Task goal: Write out every line below again exactly as it stands, skipping each image.

Listed records:
-*-

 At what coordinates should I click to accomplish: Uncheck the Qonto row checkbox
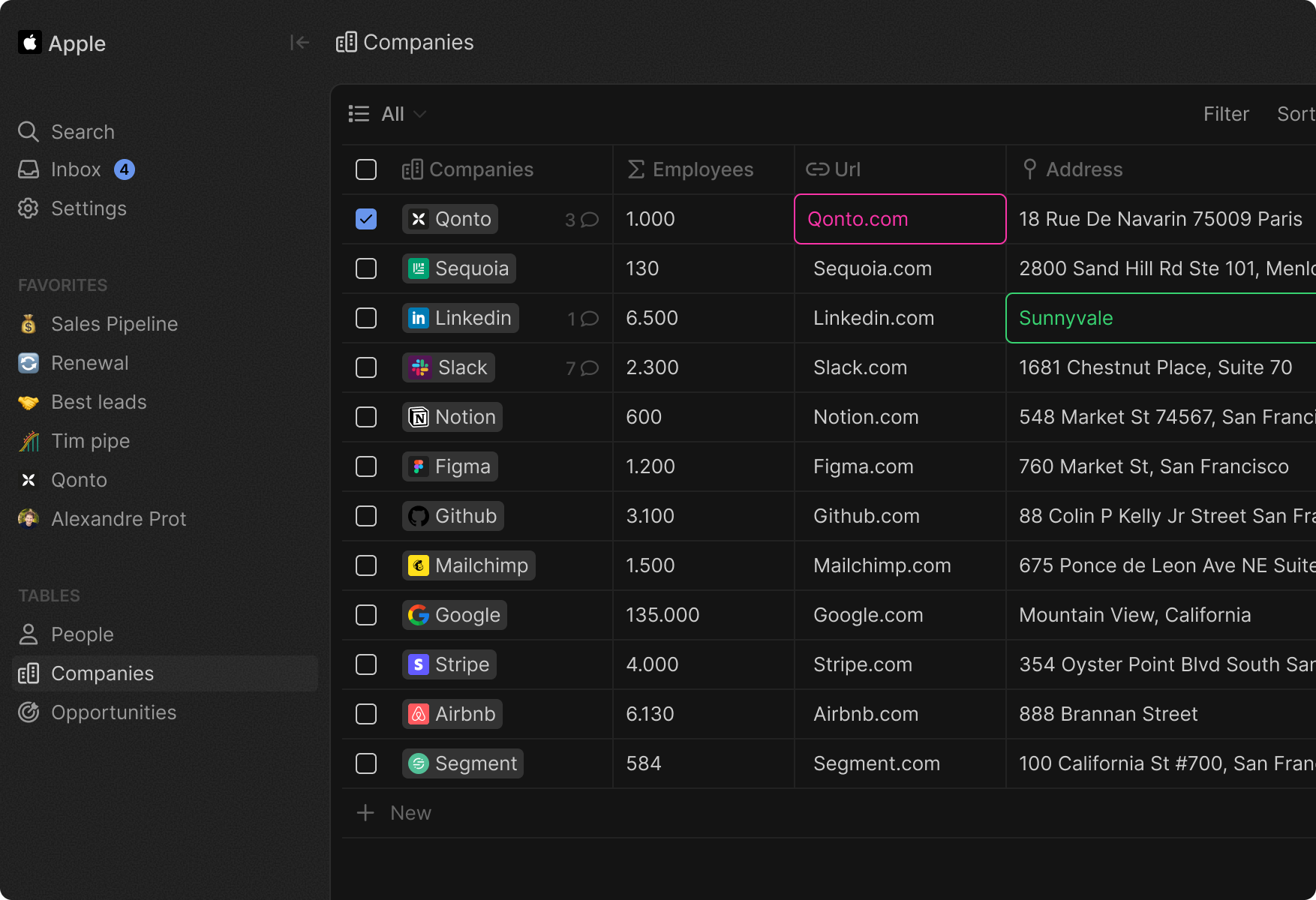pyautogui.click(x=366, y=219)
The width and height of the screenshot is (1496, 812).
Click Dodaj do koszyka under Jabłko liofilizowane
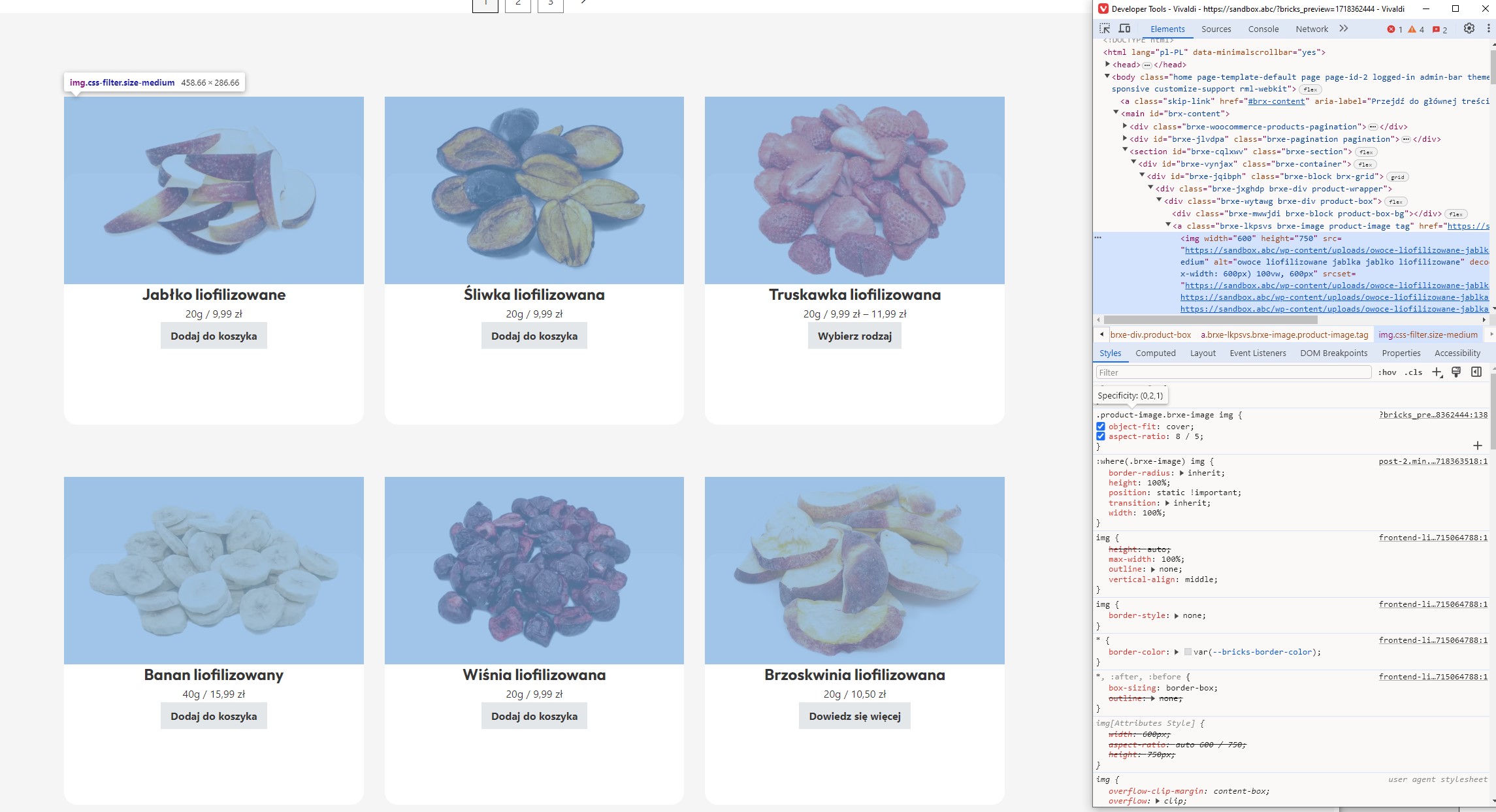pyautogui.click(x=214, y=336)
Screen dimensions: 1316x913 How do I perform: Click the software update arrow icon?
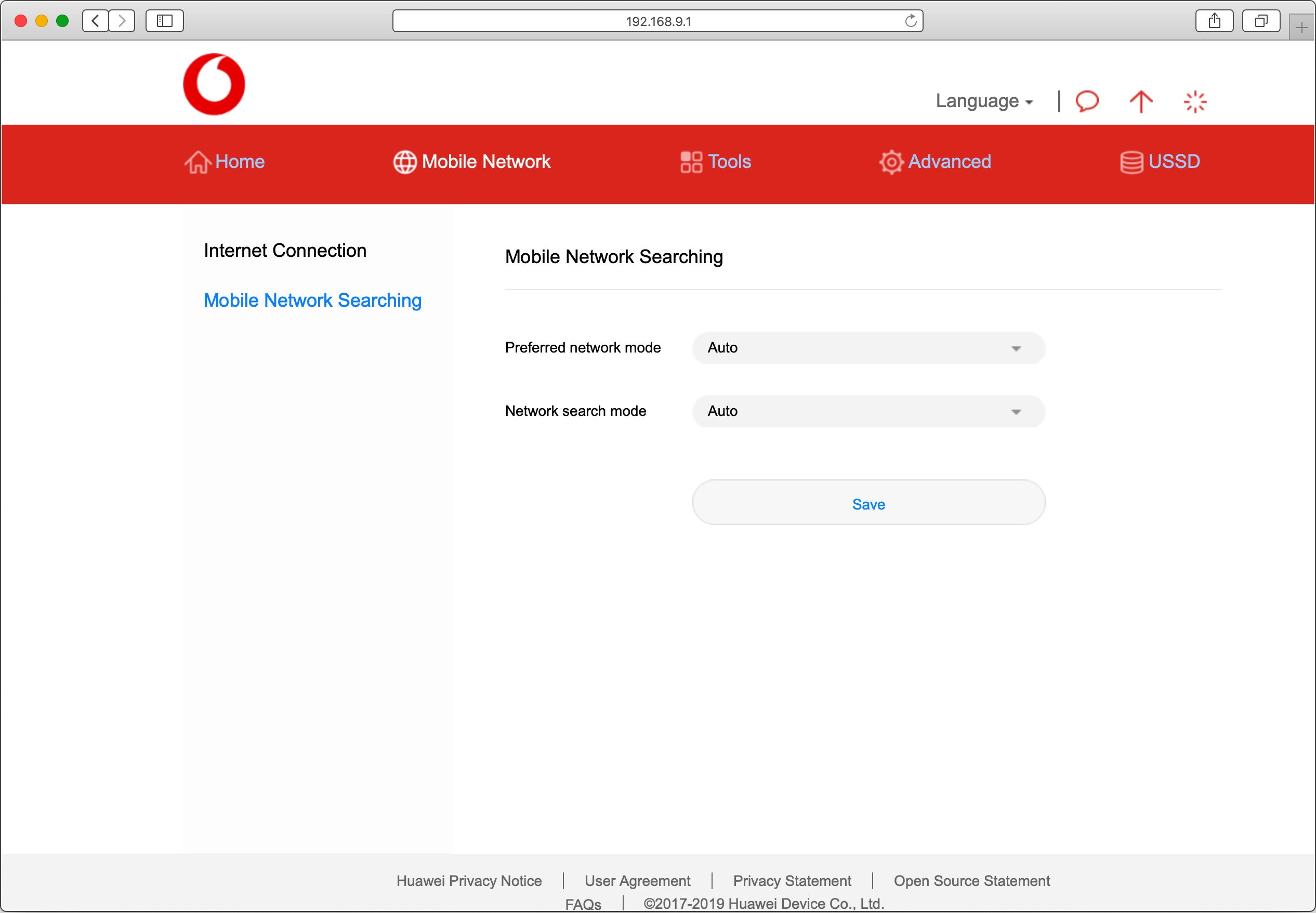tap(1140, 101)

-*-

Output below:
 At what coordinates should I click to accomplish: Uncheck the Qonto row checkbox
pyautogui.click(x=366, y=219)
The width and height of the screenshot is (1496, 812).
Click Dodaj do koszyka under Jabłko liofilizowane
pyautogui.click(x=214, y=336)
Screen dimensions: 1316x913 How do I perform: Click the software update arrow icon?
tap(1140, 101)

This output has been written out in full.